Property insurers sending billions overseas

Oct 25, 2010

This article was published in the Herald Tribune on October 25, 2010:

By Paige St. John



http://www.heraldtribune.com/article/20101025/ARTICLE/310259999

Never before have Floridians paid so much to protect themselves from hurricanes.

And never have they received so little benefit.

A Herald-Tribune investigation shows that since the state’s last spate of hurricanes, a dramatic shift has taken place. Two-thirds of property insurance premiums now leave Florida as unregulated payments to largely offshore reinsurers — companies that sell hurricane protection to insurers and that operate without rate control or consumer oversight.

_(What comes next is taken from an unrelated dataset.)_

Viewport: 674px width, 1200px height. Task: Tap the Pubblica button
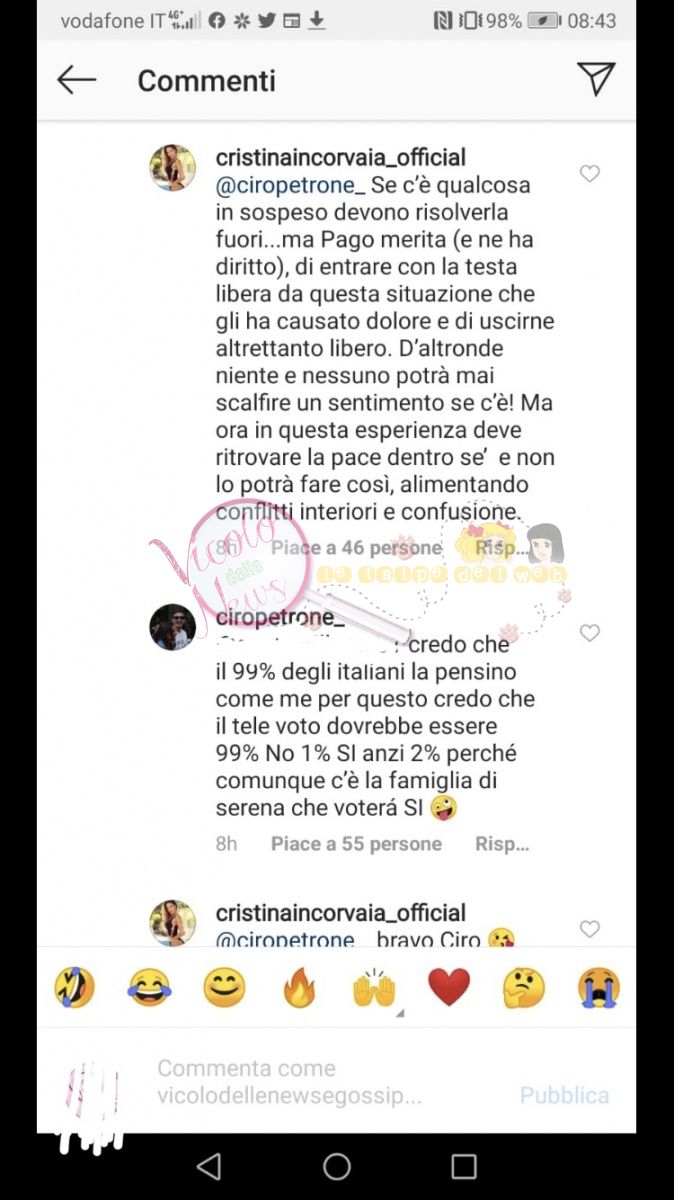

They, more than state insurers and state regulators, determine how much Floridians must pay to live in the state, and whether property insurance is available at all.

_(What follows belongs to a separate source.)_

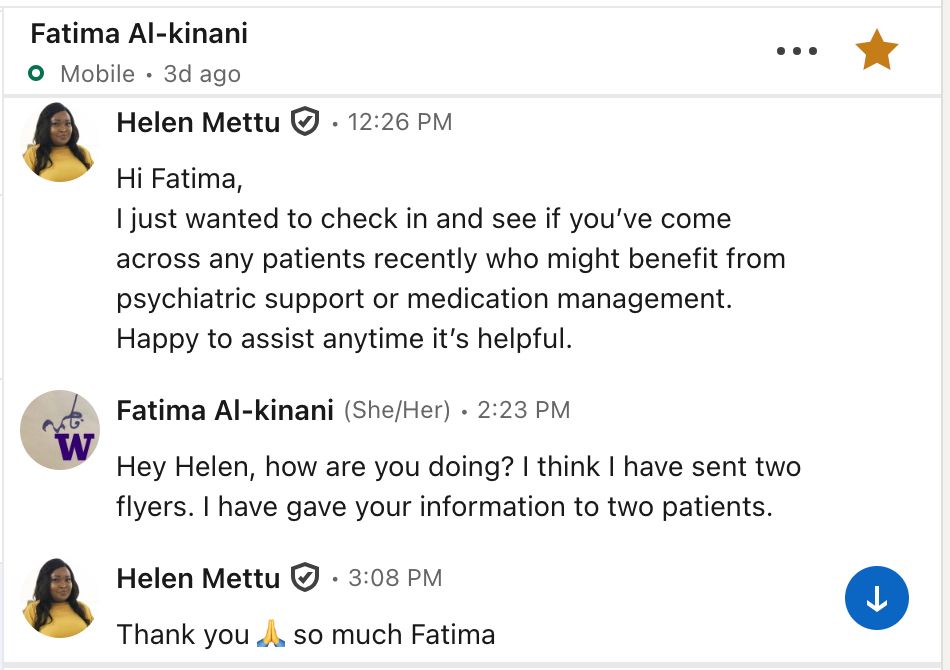Click verification shield next to Helen's 3:08 PM message

click(x=304, y=578)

Florida’s growing reliance on this profit-driven market is eroding its ability to withstand the inevitable disaster.

In the past four years, Florida-based home insurers paid out $15 billion for private reinsurance.

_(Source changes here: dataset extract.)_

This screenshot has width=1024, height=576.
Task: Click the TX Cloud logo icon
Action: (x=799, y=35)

There has been no storm to trigger payments. Most of the money is gone, pocketed by a reinsurance industry that plays by Wall Street rules, able to rack up profits no regulated insurance company would be allowed to keep.

Without a major storm before next June, Florida’s lost capital will near $19 billion.

Had it remained in Florida, that money could have doubled the size of the state’s publicly run catastrophe fund and lowered premiums 20 percent. It could have paid for another round of hurricanes like the eight that struck in 2004 and 2005.